§ Source text
On this page:
8.3.1 From Examples to Tests
8.3.2 More Refined Comparisons
8.3.3 When Tests Fail
8.3.4 Oracles for Testing

8.3 Examples, Testing, and Program Checking

    8.3.1 From Examples to Tests

    8.3.2 More Refined Comparisons

    8.3.3 When Tests Fail

    8.3.4 Oracles for Testing

Back in Documenting Functions with Examples, we began to develop your habit of writing concrete examples of functions. In Task Plans, we showed you how to develop examples of intermediate values to help you plan the code for you to write. As these examples show, there are many ways to write down examples. We could write them on a board, on paper, or even as comments in a computer document. These are all reasonable and indeed, often, the best way to begin working on a problem. However, if we can write our examples in a precise form that a computer can understand, we achieve two things:
  • When we’re done writing our purported solution, we can have the computer check whether we got it right.

  • In the process of writing down our expectation, we often find it hard to express with the precision that a computer expects. Sometimes this is because we’re still formulating the details and haven’t yet pinned them down, but at other times it’s because we don’t yet understand the problem. In such situations, the force of precision actually does us good, because it helps us understand the weakness of our understanding.

8.3.1 From Examples to Tests

Until now, we have written examples in where: blocks for two purposes: to help us figure out what a function needs to do, and to provide guidance to someone reading our code as to what behavior they can expect when using our function. For the smaller programs that we have written until now, where-based examples have been sufficient. As our programs get more complicated, however, a small set of related illustrative examples won’t suffice. We need to think about being much more thorough in the sets of inputs that we consider.

§ Problem statement
Give every numbered section title listed under "On this page:" in the text on examples and testing. The lines that come after the text have nothing to do with this.

§ Dataset records
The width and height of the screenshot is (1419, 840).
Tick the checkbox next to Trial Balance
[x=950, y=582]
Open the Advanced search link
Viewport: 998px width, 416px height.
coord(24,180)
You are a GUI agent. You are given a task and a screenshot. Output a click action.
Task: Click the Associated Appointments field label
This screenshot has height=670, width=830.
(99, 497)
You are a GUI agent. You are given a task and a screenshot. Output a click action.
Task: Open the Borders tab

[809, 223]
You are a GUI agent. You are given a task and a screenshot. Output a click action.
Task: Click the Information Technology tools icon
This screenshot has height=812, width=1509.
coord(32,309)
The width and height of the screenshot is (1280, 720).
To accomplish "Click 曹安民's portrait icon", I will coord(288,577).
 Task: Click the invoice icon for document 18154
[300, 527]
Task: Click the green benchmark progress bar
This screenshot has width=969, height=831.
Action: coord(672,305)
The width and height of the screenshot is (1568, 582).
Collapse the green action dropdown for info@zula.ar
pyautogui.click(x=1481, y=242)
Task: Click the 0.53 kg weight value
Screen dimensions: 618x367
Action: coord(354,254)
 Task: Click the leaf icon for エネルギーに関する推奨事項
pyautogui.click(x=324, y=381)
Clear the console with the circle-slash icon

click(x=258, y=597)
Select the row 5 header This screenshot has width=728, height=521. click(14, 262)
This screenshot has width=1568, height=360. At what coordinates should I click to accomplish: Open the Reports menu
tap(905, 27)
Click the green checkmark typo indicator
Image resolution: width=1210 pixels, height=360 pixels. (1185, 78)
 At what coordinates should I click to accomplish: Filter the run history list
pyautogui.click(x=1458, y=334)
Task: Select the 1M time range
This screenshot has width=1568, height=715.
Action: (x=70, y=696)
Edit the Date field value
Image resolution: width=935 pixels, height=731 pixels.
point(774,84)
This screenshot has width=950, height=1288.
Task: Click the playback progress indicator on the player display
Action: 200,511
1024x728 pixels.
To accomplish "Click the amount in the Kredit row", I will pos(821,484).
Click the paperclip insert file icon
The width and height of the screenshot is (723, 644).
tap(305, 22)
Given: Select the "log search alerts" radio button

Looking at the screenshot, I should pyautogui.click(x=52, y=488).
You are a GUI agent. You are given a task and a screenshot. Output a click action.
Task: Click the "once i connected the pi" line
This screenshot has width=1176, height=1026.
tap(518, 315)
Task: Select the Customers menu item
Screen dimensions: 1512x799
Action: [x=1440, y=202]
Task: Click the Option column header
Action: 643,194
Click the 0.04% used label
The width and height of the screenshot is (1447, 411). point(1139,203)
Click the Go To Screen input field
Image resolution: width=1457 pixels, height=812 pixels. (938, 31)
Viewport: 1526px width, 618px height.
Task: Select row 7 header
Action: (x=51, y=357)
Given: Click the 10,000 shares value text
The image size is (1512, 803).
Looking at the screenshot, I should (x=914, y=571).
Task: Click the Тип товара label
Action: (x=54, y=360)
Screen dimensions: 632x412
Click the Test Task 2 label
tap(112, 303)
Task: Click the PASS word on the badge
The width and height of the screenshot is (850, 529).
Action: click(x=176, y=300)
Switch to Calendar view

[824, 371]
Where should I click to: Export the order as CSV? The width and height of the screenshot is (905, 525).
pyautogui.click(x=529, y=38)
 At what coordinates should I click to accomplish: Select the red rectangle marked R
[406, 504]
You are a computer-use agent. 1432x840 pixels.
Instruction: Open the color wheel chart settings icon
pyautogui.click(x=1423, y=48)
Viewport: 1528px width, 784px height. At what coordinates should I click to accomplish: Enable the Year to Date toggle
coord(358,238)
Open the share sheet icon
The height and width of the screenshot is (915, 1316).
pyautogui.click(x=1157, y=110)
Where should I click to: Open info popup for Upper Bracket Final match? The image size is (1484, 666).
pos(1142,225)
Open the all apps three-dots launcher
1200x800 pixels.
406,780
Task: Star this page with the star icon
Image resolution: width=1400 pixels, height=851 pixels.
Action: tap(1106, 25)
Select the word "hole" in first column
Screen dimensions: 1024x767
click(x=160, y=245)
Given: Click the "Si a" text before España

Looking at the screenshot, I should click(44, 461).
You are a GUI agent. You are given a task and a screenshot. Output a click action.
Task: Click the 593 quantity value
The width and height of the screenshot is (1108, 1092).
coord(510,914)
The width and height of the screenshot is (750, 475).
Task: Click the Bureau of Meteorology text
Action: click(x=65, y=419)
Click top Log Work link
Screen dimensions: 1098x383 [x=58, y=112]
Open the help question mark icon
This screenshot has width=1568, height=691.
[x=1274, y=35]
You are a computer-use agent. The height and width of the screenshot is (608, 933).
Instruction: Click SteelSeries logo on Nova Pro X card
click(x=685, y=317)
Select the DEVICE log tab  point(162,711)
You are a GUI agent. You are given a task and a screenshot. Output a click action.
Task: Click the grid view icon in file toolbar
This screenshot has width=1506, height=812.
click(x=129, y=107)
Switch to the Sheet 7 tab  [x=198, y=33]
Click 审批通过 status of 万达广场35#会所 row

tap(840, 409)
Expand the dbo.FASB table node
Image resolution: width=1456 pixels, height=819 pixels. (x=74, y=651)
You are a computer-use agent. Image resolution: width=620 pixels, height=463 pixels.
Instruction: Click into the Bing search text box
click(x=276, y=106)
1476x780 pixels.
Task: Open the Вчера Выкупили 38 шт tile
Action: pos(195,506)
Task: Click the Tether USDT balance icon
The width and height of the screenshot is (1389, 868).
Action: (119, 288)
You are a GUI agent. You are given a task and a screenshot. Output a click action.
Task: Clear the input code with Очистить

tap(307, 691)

§ Solution to this task
- 8.3.1 From Examples to Tests
- 8.3.2 More Refined Comparisons
- 8.3.3 When Tests Fail
- 8.3.4 Oracles for Testing